Audio

Video Tutorial
Audio
Watch on Tutorials page →
Audio - Data Source
Use one or more audio files or recordings as a data source for your QAnswer AI assistant. The audio connector transcribes your spoken content into searchable text, letting you ask natural-language questions about meetings, interviews, lectures, podcasts, and any other audio material. Both file uploads and live browser recordings are supported, and multiple files can be combined in a single connector.
From the data source panel, click on Audio to create a new audio connector:
Upload files
Give your connector a name, then drag and drop your audio files onto the upload area — or click inside it to open the file picker. You can add multiple files at once. Each file appears listed below the drop zone with its filename and size. Before clicking Upload, you can toggle diarization individually for any file that contains more than one speaker.
Recording
Switch to the Record your own tab and click Start Recording to capture audio directly in the browser using your microphone. A live waveform confirms that recording is active. When you are finished, click Stop Recording — the captured audio is saved and treated exactly like an uploaded file. This is useful for capturing live meetings, voice notes, or interviews without needing to save a file first.

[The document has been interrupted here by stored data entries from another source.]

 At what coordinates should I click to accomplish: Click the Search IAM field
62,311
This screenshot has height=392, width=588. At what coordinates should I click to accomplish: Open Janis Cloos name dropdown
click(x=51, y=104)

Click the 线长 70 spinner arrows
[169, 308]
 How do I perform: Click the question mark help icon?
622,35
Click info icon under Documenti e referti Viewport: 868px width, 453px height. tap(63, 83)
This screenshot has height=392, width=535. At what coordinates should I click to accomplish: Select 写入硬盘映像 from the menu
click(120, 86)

Diarization (Detecting Speakers)
To enable diarization for a file, click the Detect Speakers toggle on the right side of that file's row. The toggle can be set independently per file, so you can mix plain transcription and diarization within the same connector depending on whether each recording contains one speaker or several.

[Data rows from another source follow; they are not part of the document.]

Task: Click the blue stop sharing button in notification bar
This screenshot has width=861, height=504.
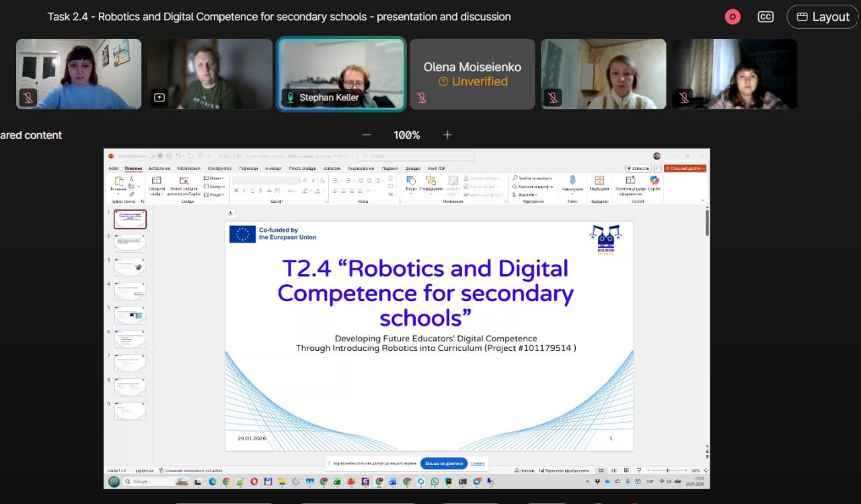Action: click(x=444, y=464)
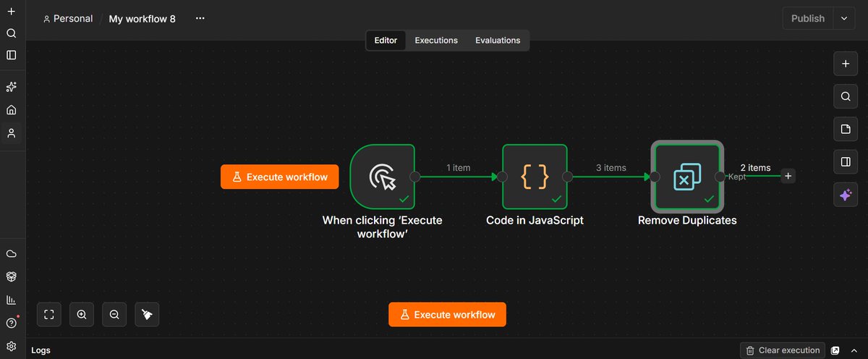Viewport: 868px width, 359px height.
Task: Click zoom in on the canvas controls
Action: pos(82,314)
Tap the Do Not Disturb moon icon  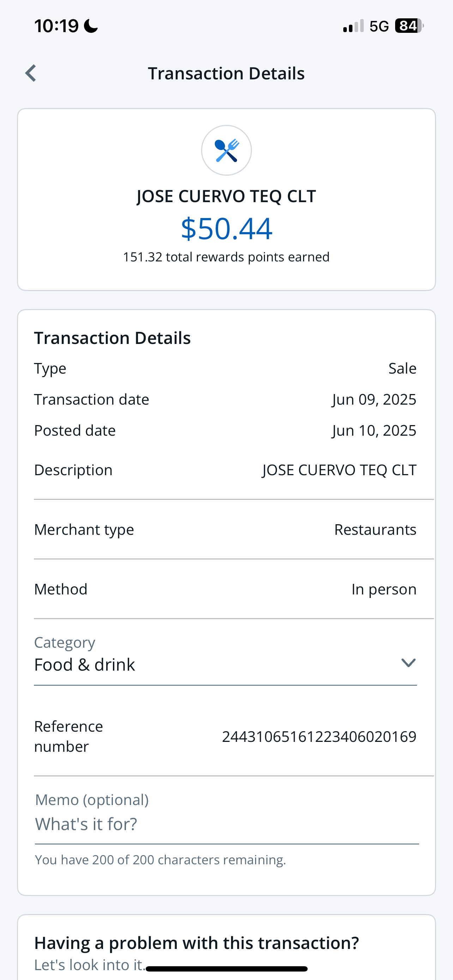coord(91,26)
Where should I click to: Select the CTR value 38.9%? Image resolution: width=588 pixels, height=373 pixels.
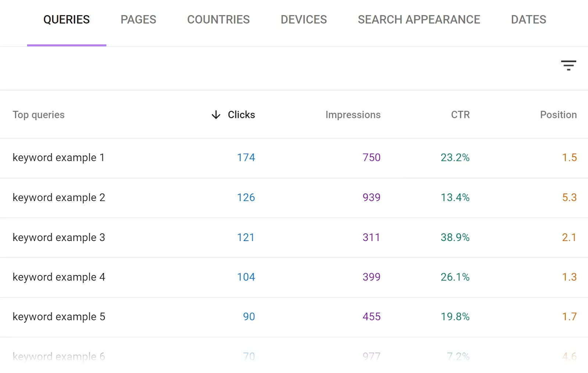click(455, 237)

Diarization automatically identifies who is speaking at each moment and divides the audio into labelled segments. Speakers are initially assigned generic labels such as SPEAKER_00, SPEAKER_01, and so on — you can rename them to meaningful names after the file is indexed. Use diarization for interviews, panel discussions, or any recording where knowing who said what is important for your queries.

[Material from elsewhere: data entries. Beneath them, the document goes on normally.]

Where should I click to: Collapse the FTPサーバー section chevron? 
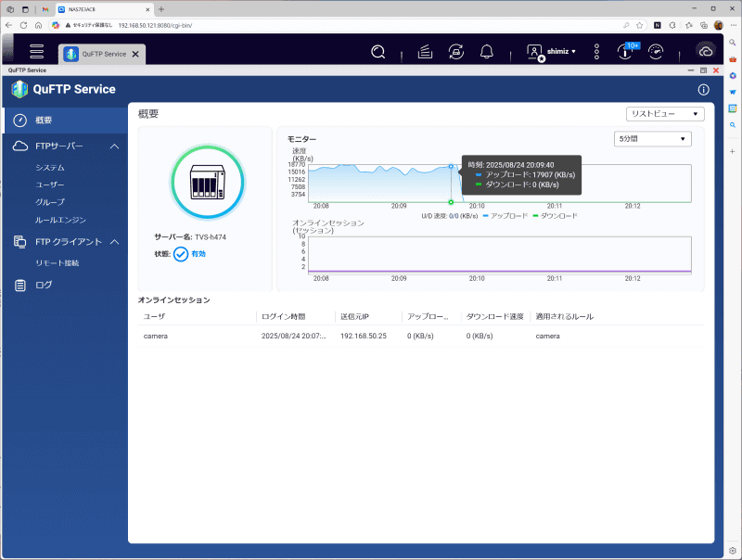click(115, 146)
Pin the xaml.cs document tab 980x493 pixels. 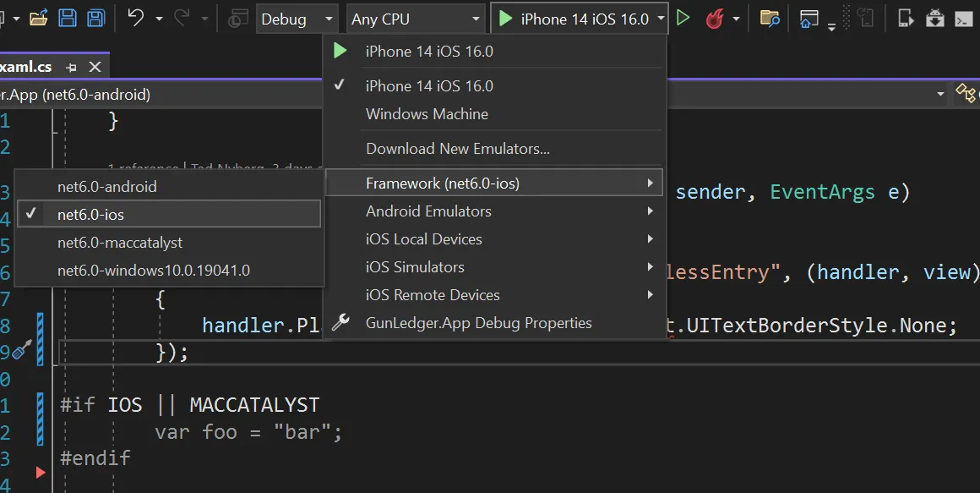(72, 67)
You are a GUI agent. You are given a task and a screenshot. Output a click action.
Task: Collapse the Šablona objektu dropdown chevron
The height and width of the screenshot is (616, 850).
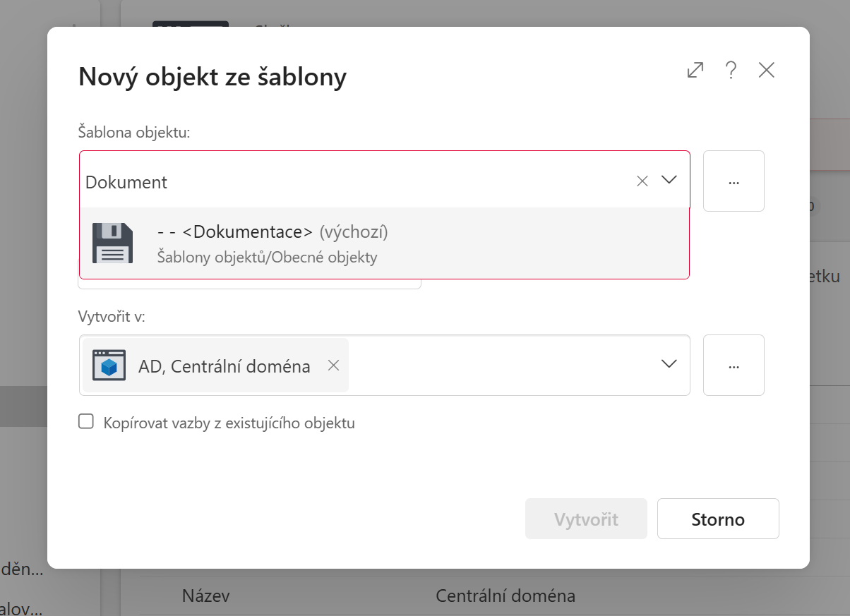point(669,181)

Once your files are staged and diarization preferences are set, click Upload in the bottom-right corner. The files are sent to the server immediately and transcription runs in the background — you can navigate away or continue working on other tasks without waiting. No progress is lost by leaving the page.
Waiting for indexing
After uploading, files appear in the connector's file list and are processed asynchronously. The status column updates as each file moves through the transcription pipeline. A green checkmark means the file has been fully transcribed and indexed and is ready to be queried. If a file fails to process, an error indicator appears — hover over it to read the reason. You can add more files to an existing connector at any time by clicking Add files on the connector row.
View transcription
To inspect the transcription result for a file, click the transcript icon on its row in the connector list. The viewer shows the full text organised into segments, each with a speaker label (for diarized audio), a timestamp range, and the transcribed text. You can play back the audio from any segment by clicking the play icon next to it, which is useful for verifying accuracy or checking context.
Listen to audio
To listen to the audio for a specific segment, click the play icon next to the segment:
Rename speakers
Auto-generated speaker labels (SPEAKER_00, SPEAKER_01, …) can be replaced with real names directly inside the transcription viewer. Click the edit icon next to a speaker label and type the new name. You will be asked whether to apply the change to all segments attributed to that speaker throughout the entire recording, or only to the current segment. Renaming speakers makes transcripts easier to read and improves the precision of answers when you ask speaker-specific questions.
Correct segment text
Transcription is automatic and may occasionally misrecognise proper nouns, technical terms, or heavily accented speech. To fix an error, click the edit icon on the right side of the segment to open the Update Segment dialog, correct the text, and confirm. The updated text is re-indexed immediately and used in all future queries — correcting key terms can noticeably improve answer quality.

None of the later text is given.